January 30th 2017 - a day I will never forget. There are a handful of moments that occur in every person's life that no matter what you do, you remember these moments down to the smallest detail. If you're lucky, most of those memories will be good. Getting engaged, your wedding day, finding out your wife is pregnant, etc. On January 30th 2017, my wife and I were forced to accept one of the most devastating realities a person can endure - Something was seriously wrong with our unborn child.
I'll never forget the call. It came in towards the end of our morning planning period that day. Our small family of three, soon to be four, had just moved into our dream home, celebrated our son Gunner's 1st birthday, and with our 2nd son Maddux on the way, my wife and I were on cloud nine and couldn't be happier.
I don't remember exactly what was being talked about that day in our 8th grade planning room, but I remember I was laughing as I went to answer the school phone. It was our front office secretary Marla who told me that Whitney was on the other line, had been trying to reach me on my cell, and was very upset. My heart immediately dropped through the floor before I even heard Whitney's voice. I already knew something was terribly wrong. She was delirious and struggled getting the words out, but I heard them clearly enough -"the doctors found something wrong with Maddux' heart."
The next several hours, as I remember them, remain a blurry terrifying mixture of speeding towards the doctor's office, attempting in vain to comfort Whitney, googling heart defects, and getting sympathy hugs from doctors and nurses I had never met. I had never heard of tetralogy of fallot or pulmonary atresia, but the doctors' faces told me everything I needed to know about Maddux' newly discovered condition.
For the next few months, my wife and I were empty shells. Any attempt at appearing remotely happy either brought on feelings of misplaced guilt or became a near total facade to hide the fact from our friends and coworkers that we were both scared out of our minds for what the future held. Then finally came the day that almost made me forget about every negative thought and emotion that I had experienced since January 30th. Maddux had finally came into this world via c-section on Friday May 19th at 7:34am, and for a brief moment when I first laid eyes on him, I completely forgot anything was wrong at all. He was perfect and I was beyond proud to call him my own.
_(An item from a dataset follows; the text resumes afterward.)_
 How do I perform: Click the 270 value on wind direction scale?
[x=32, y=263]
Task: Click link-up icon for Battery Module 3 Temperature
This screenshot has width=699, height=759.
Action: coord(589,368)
Reality quickly set back in. Within minutes, Maddux had to be taken from us to begin prepping him for his initial surgery. We knew ahead of time that it was going to have to be done this way, but that didn't make it any easier. After spending a few hours in Northside's NICU, a cardiologist informed us that they had found a new complication involving the left branch of Maddux' pulmonary arteries. Once again, terror and hopelessness gripped Whitney and I as we were told Maddux would need to be taken to Egleston within the hour. To make matters worse, due to a new liability policy, the hospital was not allowing Whitney the opportunity to go see Maddux at Egelston. I won't go into detail about what happened next other than to say that it's never a good idea to come between a mama bear and her sick cub! Just 32 hours after being cut open for her c-section, armed with our OB's written consent to be discharged, Whitney and I were leaving Northside to be with Maddux!
We learned a couple days later that Maddux would be having surgery that Tuesday around noon. The next few days were happy ones as we were able to spend a lot of time holding and loving on Maddux. The nurses and doctors at Egleston were awesome and even though surgery was looming, we were enjoying our time with our new baby boy. Then came the day of surgery.
Looking back, I can honestly label that Tuesday as the longest day of my life. Surgery was only supposed to take four hours. It ended up taking twice as long but felt like an eternity. As time kept crawling further and further past the four hour mark, we couldn't help but think things weren't going as planned and eventually, even my optimism turned to frantic worry. I have no idea how many times I prayed to God for strength and patience, but at around 8:30pm, he answered in the form of a phone call from one of Dr. Kanter's assistants. Maddux was out of surgery and was doing just fine!
There is nothing in this world that can prepare you for seeing your child in pain. I thought after having several months to process everything, I would be able to somewhat handle it knowing what to expect ahead of time. I had seen countless pictures, had several conversations with people that have been through this exact same diagnosis, but when the moment of truth hit, it wouldn't have mattered if I had a million years of research under my belt, when it's your own flesh and blood hooked up to a couple dozen tubes, wires, and computers, things become very real very quickly.
At this very moment, Maddux is still hooked up to most of those tubes and machines and is still fighting everyday to ween off of another tube or another type of medicine. So far, he has shown steady progress and the doctor's say he's right on track. It's very hard, but that progress and positivity is what we are trying to stay focused on. In the meantime, we will continue to pray that the day he gets to come home gets here sooner than later. I might be a little biased, but there is definitely a strength of spirit with Maddux, and I can't wait to see how his story plays out as he takes that strength out into the world.
Maddux will need more open heart surgeries throughout his life, as his heart grows. But today at this moment in time he is a very smart, spirited and strong-willed almost two year old who brings so much joy and laughter into our home.